What is needed: Going through the material below, output exactly the lines from the one containing "Task: Open the assistant bot icon at bottom" through the one containing "You are a computer-use", and no pictures.

Records to process:
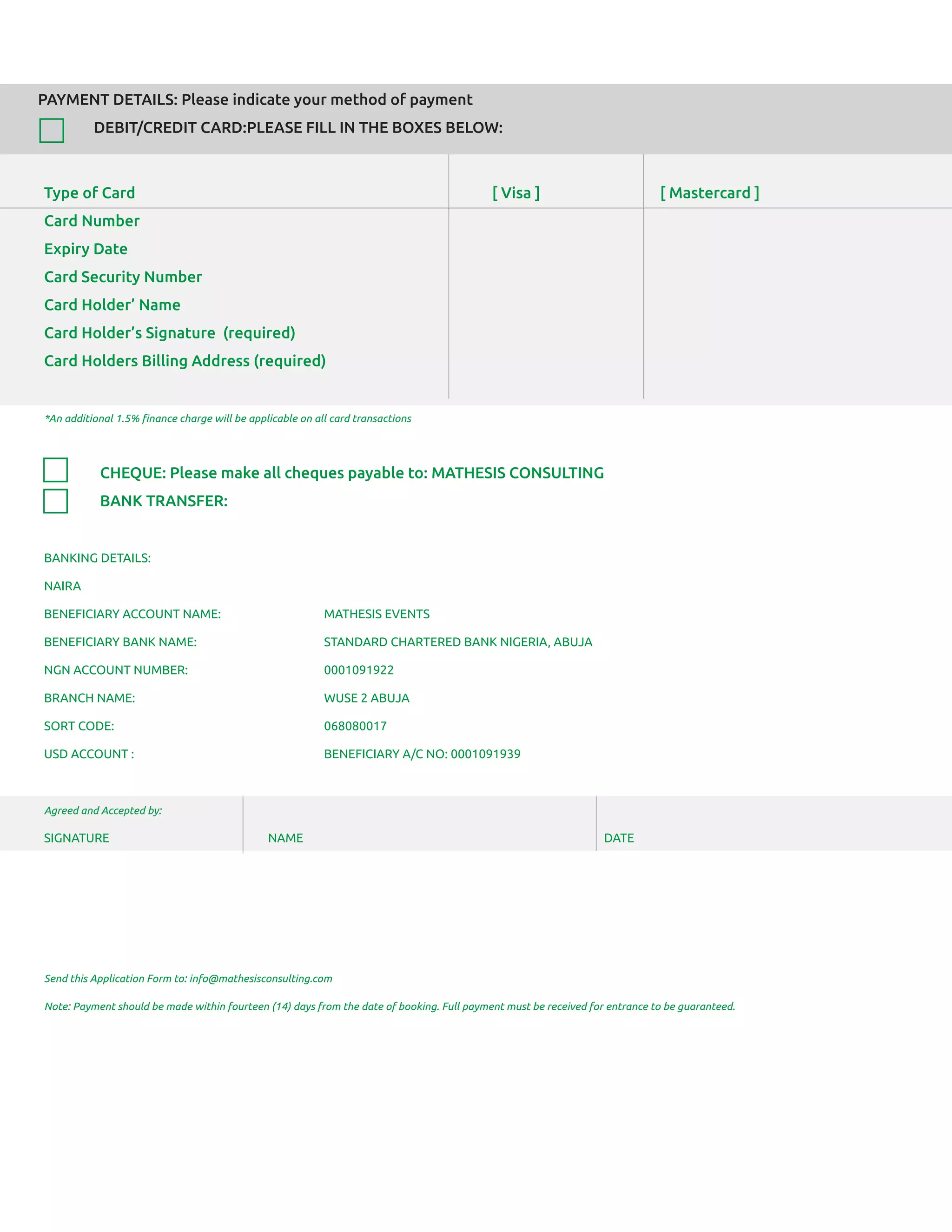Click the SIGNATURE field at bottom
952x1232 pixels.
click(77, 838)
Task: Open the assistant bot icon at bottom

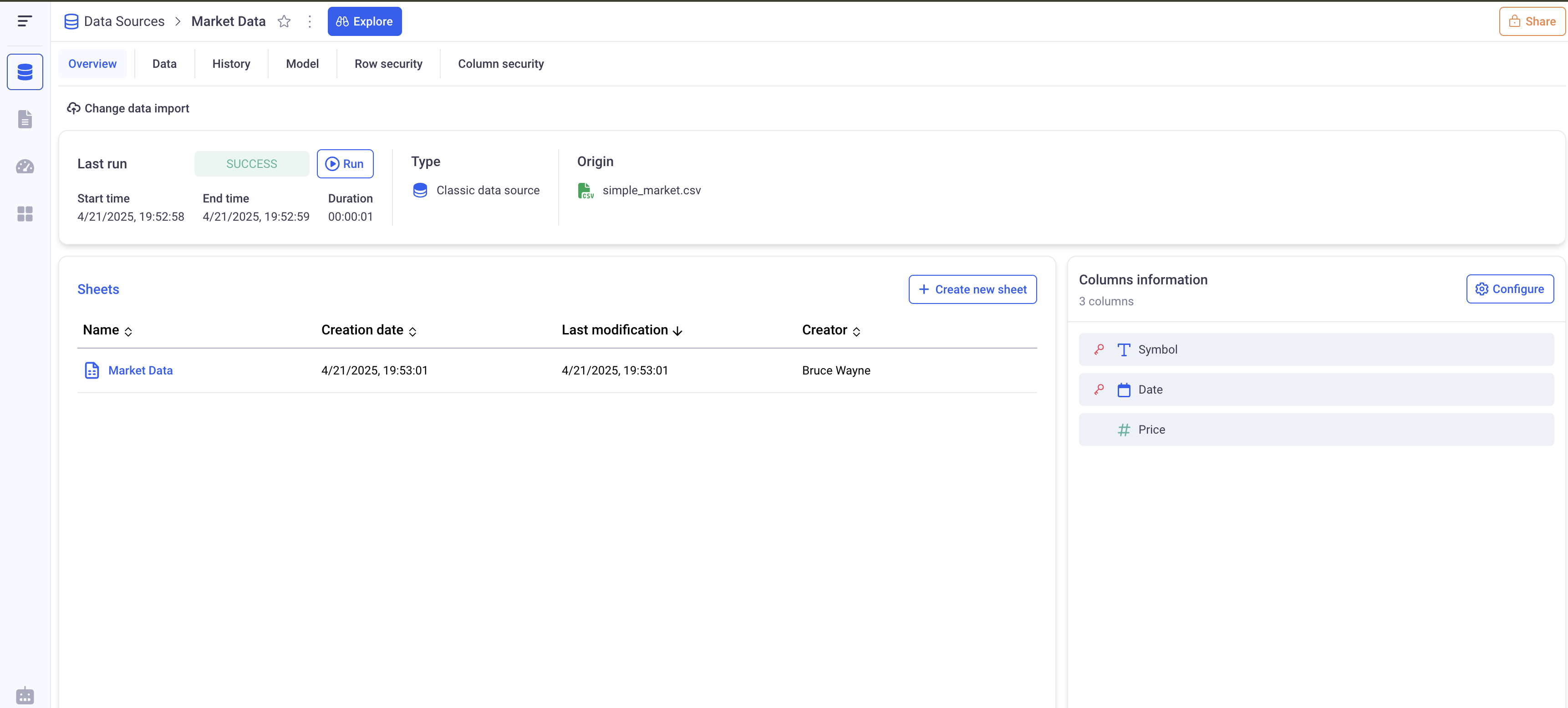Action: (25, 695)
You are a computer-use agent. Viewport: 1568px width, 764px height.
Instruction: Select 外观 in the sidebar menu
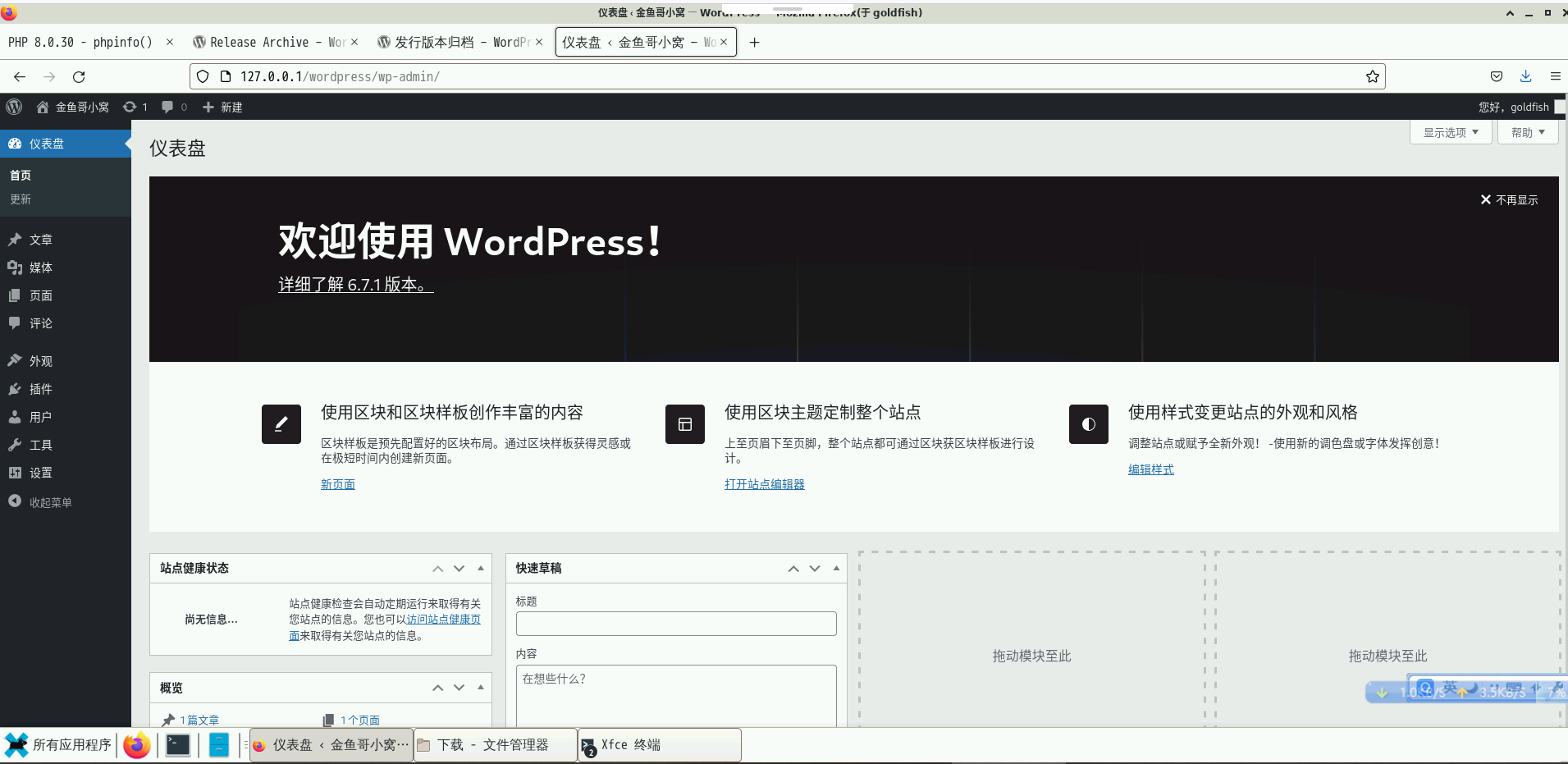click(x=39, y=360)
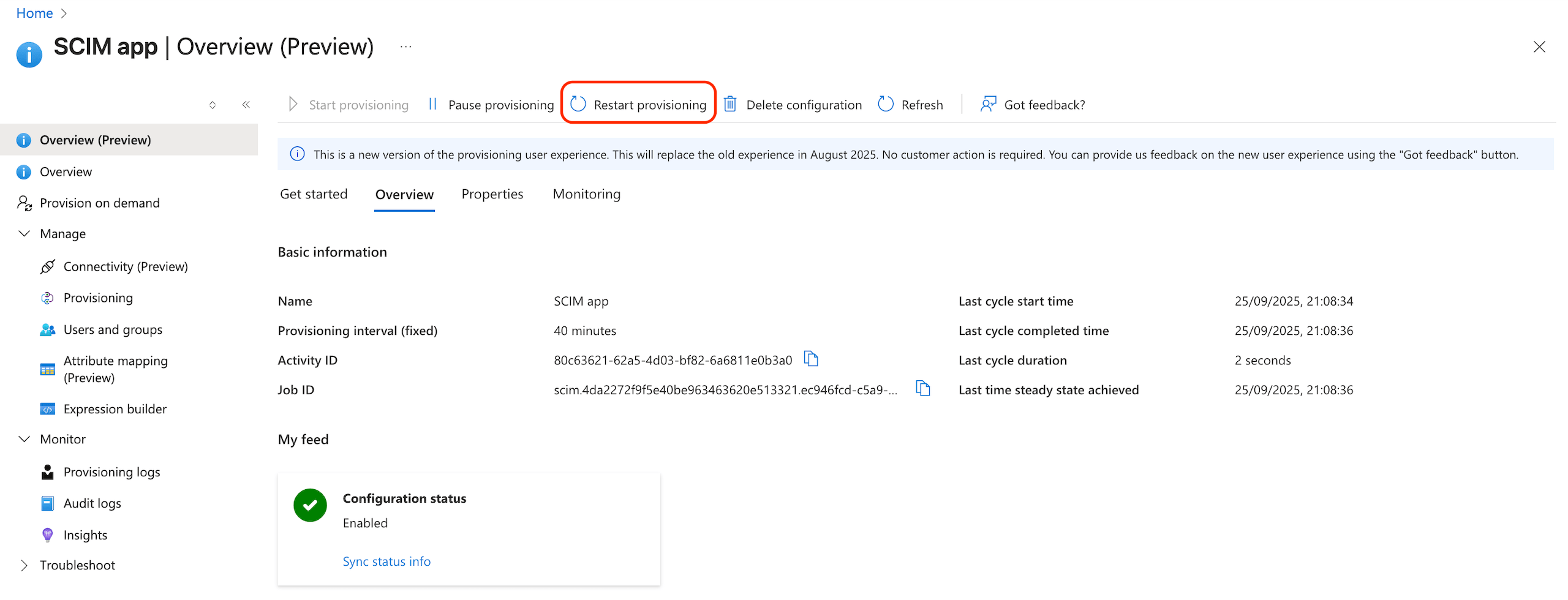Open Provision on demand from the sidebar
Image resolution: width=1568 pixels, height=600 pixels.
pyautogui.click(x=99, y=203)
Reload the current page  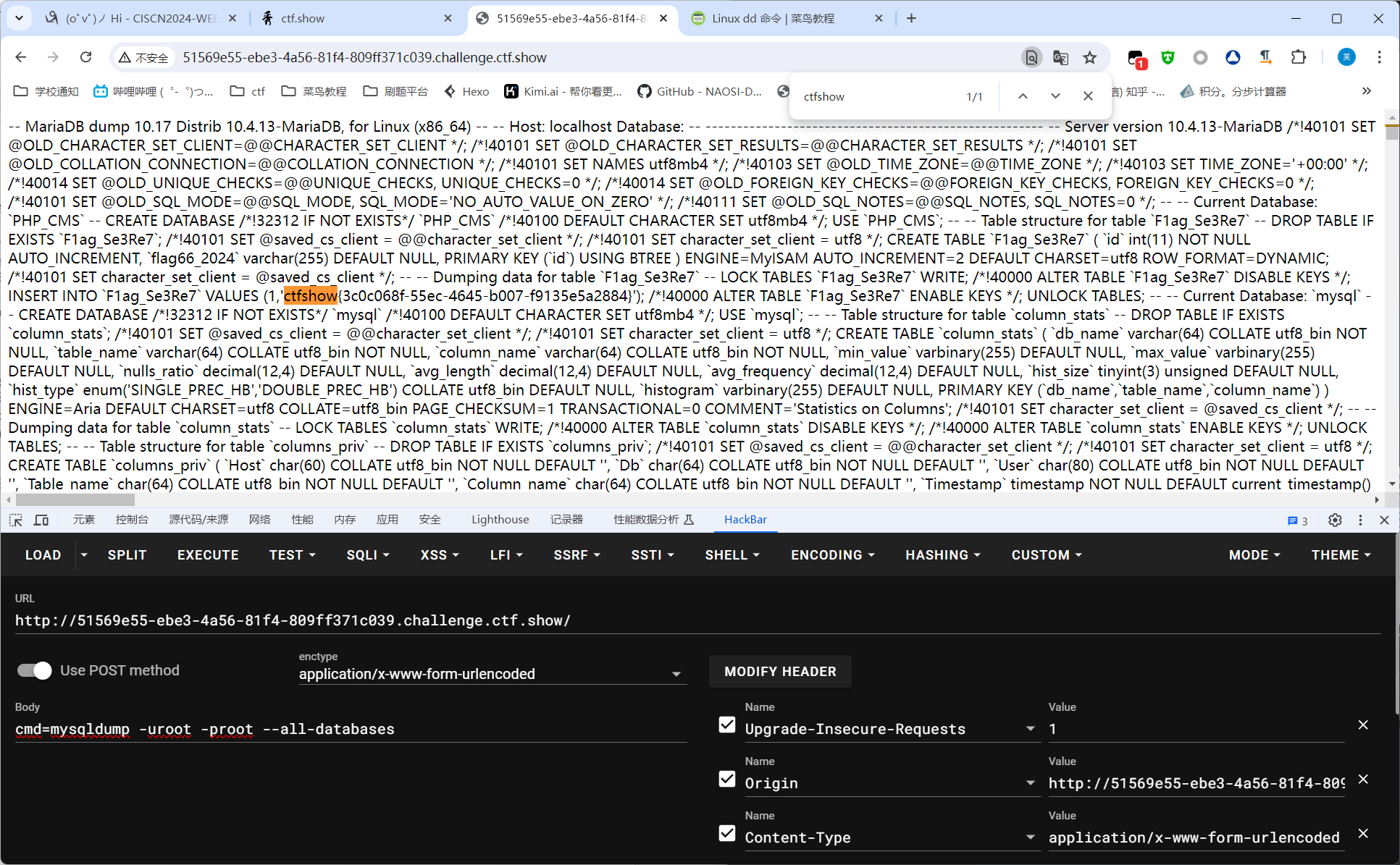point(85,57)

Answer space:
Task: Open the assistant bot icon at bottom

Action: (25, 695)
You are a computer-use agent. Viewport: 1568px width, 764px height.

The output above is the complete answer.